▶ [Try it] In the listing below, find the line containing "Lula intenta persuadir" and the line containing "chileno (53, 1670)". Repeat exactly those two lines and every line between them.

▶ [Input records]

BEGIN

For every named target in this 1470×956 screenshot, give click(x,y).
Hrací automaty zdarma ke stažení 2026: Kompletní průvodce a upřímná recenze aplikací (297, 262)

END
BEGIN

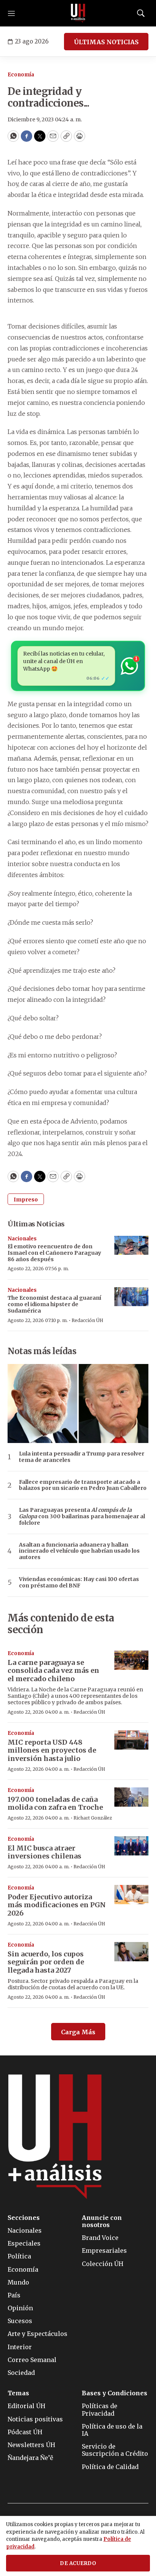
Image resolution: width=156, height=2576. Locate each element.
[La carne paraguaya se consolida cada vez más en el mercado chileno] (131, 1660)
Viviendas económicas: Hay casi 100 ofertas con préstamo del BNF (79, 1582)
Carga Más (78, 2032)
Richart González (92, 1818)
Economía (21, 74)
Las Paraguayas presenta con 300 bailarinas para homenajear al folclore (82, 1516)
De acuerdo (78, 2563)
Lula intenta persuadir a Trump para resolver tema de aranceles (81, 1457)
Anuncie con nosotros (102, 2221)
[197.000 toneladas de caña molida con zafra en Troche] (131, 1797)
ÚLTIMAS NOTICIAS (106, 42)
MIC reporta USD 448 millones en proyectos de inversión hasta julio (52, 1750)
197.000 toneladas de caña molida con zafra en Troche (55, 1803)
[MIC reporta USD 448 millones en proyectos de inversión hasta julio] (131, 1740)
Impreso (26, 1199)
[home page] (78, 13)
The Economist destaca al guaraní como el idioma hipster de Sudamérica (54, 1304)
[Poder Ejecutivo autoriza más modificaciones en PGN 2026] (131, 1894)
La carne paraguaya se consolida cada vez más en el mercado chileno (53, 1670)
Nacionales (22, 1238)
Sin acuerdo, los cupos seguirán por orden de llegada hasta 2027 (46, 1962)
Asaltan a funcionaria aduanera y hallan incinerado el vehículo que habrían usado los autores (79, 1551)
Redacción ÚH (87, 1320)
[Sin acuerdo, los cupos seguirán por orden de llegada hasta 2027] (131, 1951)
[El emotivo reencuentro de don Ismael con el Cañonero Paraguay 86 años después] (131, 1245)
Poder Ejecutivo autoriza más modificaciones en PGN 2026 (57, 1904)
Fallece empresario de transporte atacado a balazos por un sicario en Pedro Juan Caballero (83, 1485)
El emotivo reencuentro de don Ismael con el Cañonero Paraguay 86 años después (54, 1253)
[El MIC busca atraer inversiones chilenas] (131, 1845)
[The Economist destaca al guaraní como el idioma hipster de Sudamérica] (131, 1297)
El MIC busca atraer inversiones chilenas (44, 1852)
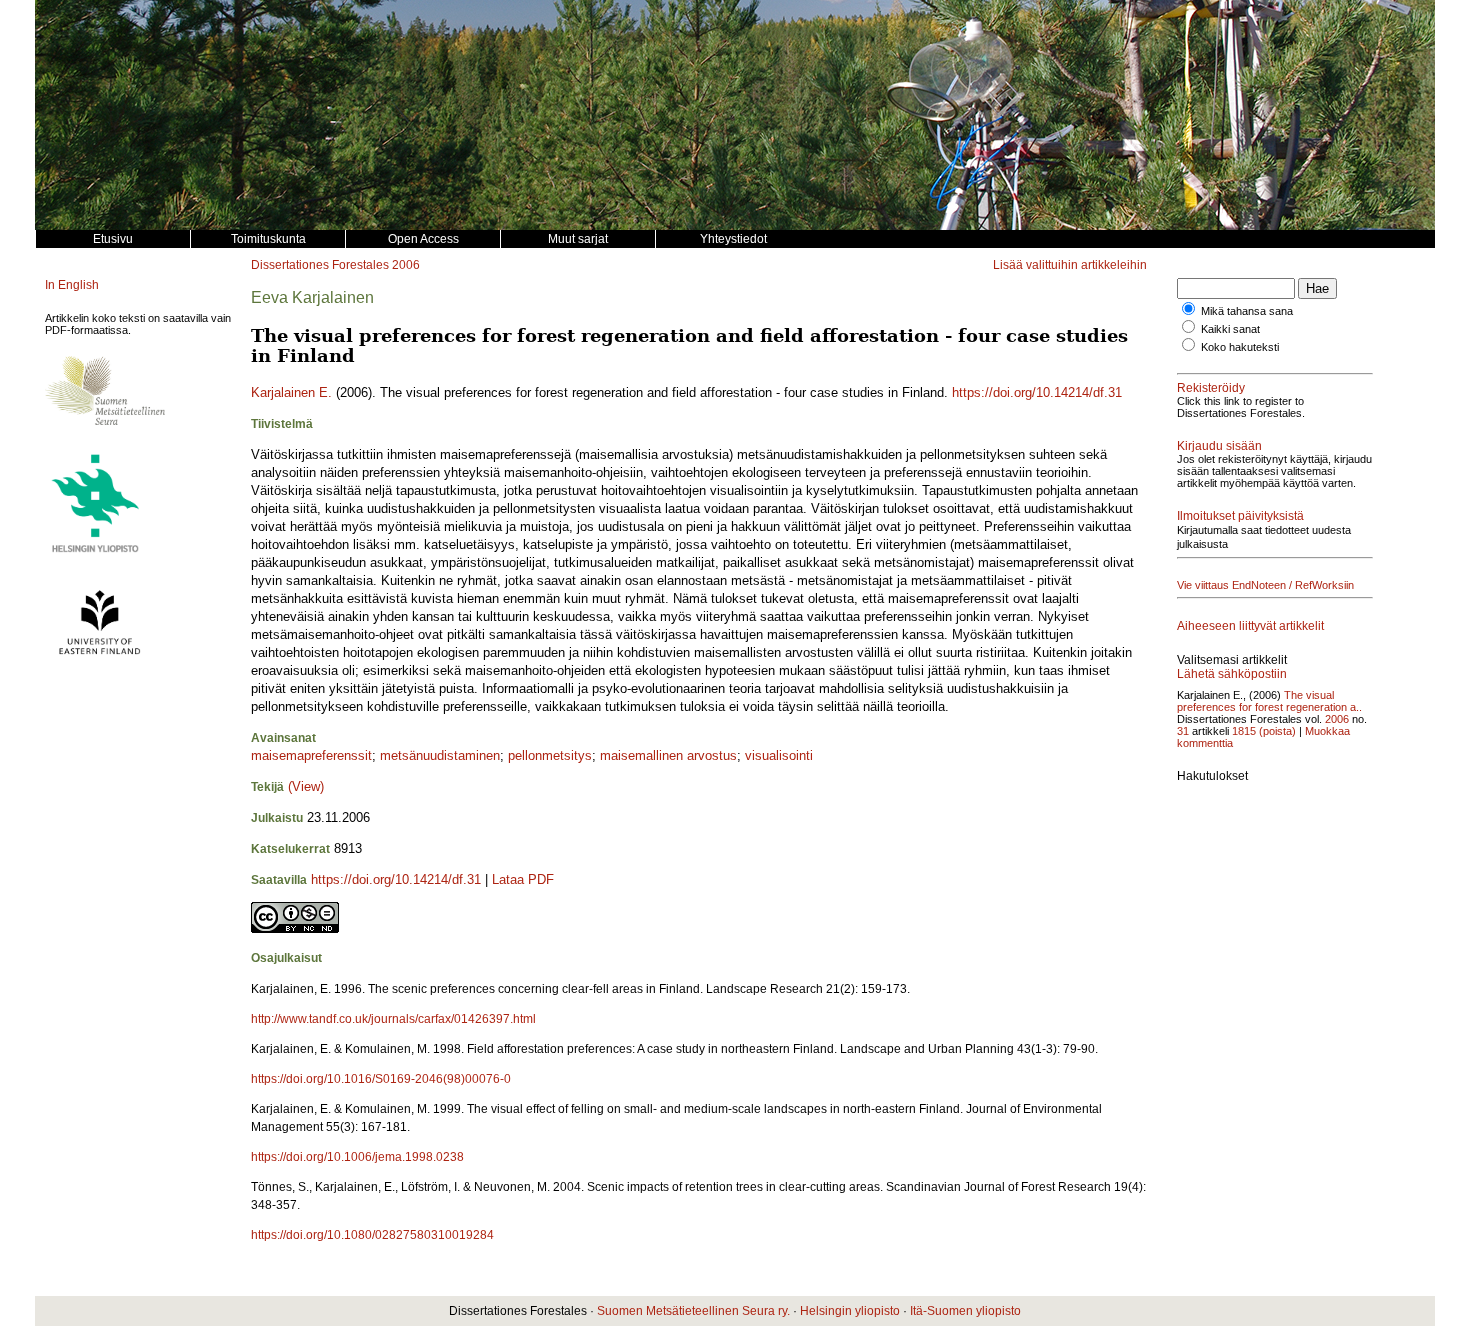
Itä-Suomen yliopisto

END
BEGIN

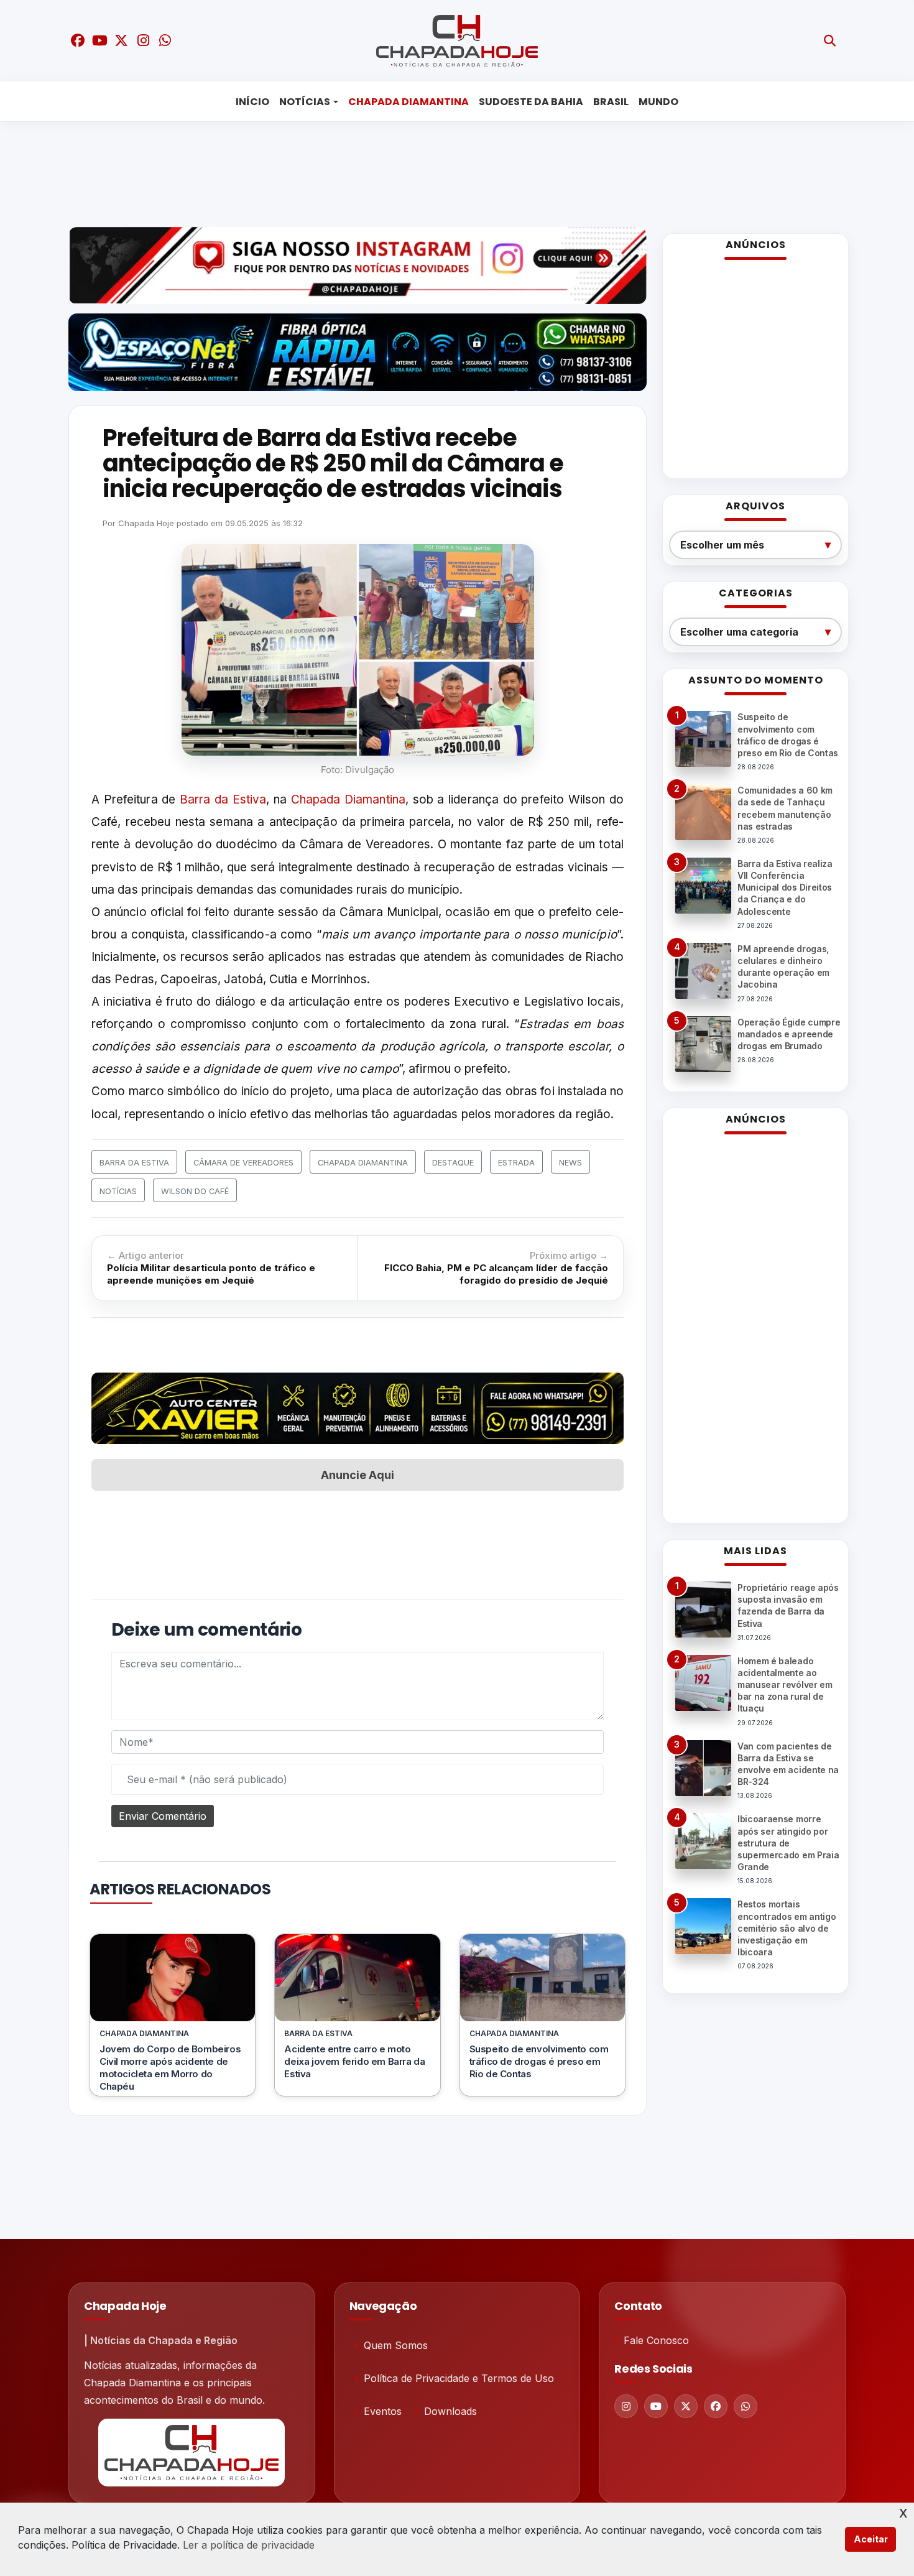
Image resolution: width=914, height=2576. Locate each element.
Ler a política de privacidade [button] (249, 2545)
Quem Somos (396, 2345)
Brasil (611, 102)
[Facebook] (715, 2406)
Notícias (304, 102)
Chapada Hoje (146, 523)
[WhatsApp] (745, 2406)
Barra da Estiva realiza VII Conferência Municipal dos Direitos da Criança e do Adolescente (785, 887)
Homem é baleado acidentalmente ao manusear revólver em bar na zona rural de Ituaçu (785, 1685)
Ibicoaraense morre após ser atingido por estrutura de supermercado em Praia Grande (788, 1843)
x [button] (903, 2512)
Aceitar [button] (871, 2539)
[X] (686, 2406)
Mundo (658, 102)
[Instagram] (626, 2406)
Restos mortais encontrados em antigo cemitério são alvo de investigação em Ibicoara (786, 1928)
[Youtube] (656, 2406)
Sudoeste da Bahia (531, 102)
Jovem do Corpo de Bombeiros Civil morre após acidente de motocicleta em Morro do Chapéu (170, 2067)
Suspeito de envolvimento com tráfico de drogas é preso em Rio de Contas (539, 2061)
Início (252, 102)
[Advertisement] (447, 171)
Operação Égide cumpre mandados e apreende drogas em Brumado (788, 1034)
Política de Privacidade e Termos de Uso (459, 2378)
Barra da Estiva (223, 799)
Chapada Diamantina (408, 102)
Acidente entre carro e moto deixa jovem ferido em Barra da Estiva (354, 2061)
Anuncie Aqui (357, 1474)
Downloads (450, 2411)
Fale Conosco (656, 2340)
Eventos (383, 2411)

END

▶ [Result of the exercise]
Lula intenta persuadir a Trump para resolver tema de aranceles (81, 1457)
Anuncie con nosotros (102, 2221)
[197.000 toneladas de caña molida con zafra en Troche] (131, 1797)
ÚLTIMAS NOTICIAS (106, 42)
MIC reporta USD 448 millones en proyectos de inversión hasta julio (52, 1750)
197.000 toneladas de caña molida con zafra en Troche (55, 1803)
[MIC reporta USD 448 millones en proyectos de inversión hasta julio] (131, 1740)
Impreso (26, 1199)
[home page] (78, 13)
The Economist destaca al guaraní como el idioma hipster de Sudamérica (54, 1304)
[Poder Ejecutivo autoriza más modificaciones en PGN 2026] (131, 1894)
La carne paraguaya se consolida cada vez más en el mercado chileno (53, 1670)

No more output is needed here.